• **OBJECTIVE**:
Copy the data from its first line through the line containing "click(51, 797)", substituting "screen image" for "screenshot" and leaving everything else unchanged.
[start of DATA EXCERPTS]
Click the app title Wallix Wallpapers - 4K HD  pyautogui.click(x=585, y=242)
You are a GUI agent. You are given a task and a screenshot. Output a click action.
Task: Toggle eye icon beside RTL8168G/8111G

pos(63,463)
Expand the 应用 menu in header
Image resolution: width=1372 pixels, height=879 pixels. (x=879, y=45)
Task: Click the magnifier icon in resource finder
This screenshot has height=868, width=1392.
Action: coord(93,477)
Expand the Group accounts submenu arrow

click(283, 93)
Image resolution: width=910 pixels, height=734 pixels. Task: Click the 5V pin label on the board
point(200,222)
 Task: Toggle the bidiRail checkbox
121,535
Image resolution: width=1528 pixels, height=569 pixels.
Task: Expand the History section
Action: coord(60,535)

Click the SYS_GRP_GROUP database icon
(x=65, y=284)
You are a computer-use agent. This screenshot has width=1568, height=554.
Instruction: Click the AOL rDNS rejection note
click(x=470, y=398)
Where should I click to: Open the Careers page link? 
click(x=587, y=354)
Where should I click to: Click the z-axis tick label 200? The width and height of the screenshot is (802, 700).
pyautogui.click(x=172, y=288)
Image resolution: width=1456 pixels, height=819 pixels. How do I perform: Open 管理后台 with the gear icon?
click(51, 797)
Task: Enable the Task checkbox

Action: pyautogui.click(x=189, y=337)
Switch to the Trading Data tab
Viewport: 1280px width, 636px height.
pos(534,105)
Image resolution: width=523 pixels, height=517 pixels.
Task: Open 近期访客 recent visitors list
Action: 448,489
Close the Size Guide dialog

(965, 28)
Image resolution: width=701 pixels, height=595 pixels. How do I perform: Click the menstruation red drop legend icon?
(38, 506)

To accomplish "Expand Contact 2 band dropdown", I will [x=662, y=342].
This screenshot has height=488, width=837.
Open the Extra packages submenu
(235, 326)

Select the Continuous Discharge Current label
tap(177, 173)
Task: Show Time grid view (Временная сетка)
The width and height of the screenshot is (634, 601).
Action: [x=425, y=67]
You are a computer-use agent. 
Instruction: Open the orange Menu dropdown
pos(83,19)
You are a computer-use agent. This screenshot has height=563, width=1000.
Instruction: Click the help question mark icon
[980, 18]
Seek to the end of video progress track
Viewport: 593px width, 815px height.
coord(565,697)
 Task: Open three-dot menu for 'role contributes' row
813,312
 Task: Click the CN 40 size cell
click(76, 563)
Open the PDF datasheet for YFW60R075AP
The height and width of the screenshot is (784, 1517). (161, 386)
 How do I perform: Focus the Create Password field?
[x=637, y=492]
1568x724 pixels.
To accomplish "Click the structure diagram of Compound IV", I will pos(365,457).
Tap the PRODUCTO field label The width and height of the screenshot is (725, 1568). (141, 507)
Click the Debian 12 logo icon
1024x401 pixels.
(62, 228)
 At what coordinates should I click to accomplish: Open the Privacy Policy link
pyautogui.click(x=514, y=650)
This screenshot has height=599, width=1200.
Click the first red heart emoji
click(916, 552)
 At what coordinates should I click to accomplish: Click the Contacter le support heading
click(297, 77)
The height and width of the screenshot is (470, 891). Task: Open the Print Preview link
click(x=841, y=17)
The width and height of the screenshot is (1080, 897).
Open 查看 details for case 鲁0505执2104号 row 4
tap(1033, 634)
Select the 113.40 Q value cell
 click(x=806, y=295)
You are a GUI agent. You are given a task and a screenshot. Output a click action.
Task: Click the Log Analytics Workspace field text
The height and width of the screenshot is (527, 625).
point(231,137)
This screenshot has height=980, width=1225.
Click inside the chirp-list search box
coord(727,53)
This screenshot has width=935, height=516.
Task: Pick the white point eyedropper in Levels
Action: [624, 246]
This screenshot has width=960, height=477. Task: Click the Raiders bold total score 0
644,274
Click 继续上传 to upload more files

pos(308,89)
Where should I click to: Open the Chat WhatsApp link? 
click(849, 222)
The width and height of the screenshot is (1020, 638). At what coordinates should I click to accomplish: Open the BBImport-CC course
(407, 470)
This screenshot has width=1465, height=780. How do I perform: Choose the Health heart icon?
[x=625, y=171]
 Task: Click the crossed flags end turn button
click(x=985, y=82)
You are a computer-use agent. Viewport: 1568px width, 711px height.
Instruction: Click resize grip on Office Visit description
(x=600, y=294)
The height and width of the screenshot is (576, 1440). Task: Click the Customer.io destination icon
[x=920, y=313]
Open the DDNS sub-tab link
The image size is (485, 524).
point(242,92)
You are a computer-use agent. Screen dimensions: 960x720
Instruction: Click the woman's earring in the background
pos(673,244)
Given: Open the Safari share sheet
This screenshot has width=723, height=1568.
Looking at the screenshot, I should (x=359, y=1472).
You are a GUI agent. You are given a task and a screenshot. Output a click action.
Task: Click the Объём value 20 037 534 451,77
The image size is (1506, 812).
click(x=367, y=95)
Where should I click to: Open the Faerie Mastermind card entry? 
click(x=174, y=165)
[end of DATA EXCERPTS]
• **ANSWER TO THE EXERCISE**:
Click the app title Wallix Wallpapers - 4K HD  pyautogui.click(x=585, y=242)
You are a GUI agent. You are given a task and a screen image. Output a click action.
Task: Toggle eye icon beside RTL8168G/8111G

pos(63,463)
Expand the 应用 menu in header
Image resolution: width=1372 pixels, height=879 pixels. (x=879, y=45)
Task: Click the magnifier icon in resource finder
This screen image has height=868, width=1392.
Action: coord(93,477)
Expand the Group accounts submenu arrow

click(283, 93)
Image resolution: width=910 pixels, height=734 pixels. Task: Click the 5V pin label on the board
point(200,222)
 Task: Toggle the bidiRail checkbox
121,535
Image resolution: width=1528 pixels, height=569 pixels.
Task: Expand the History section
Action: coord(60,535)

Click the SYS_GRP_GROUP database icon
(x=65, y=284)
You are a computer-use agent. This screen image has width=1568, height=554.
Instruction: Click the AOL rDNS rejection note
click(x=470, y=398)
Where should I click to: Open the Careers page link? 
click(x=587, y=354)
Where should I click to: Click the z-axis tick label 200? The width and height of the screen image is (802, 700).
pyautogui.click(x=172, y=288)
Image resolution: width=1456 pixels, height=819 pixels. How do I perform: Open 管理后台 with the gear icon?
click(51, 797)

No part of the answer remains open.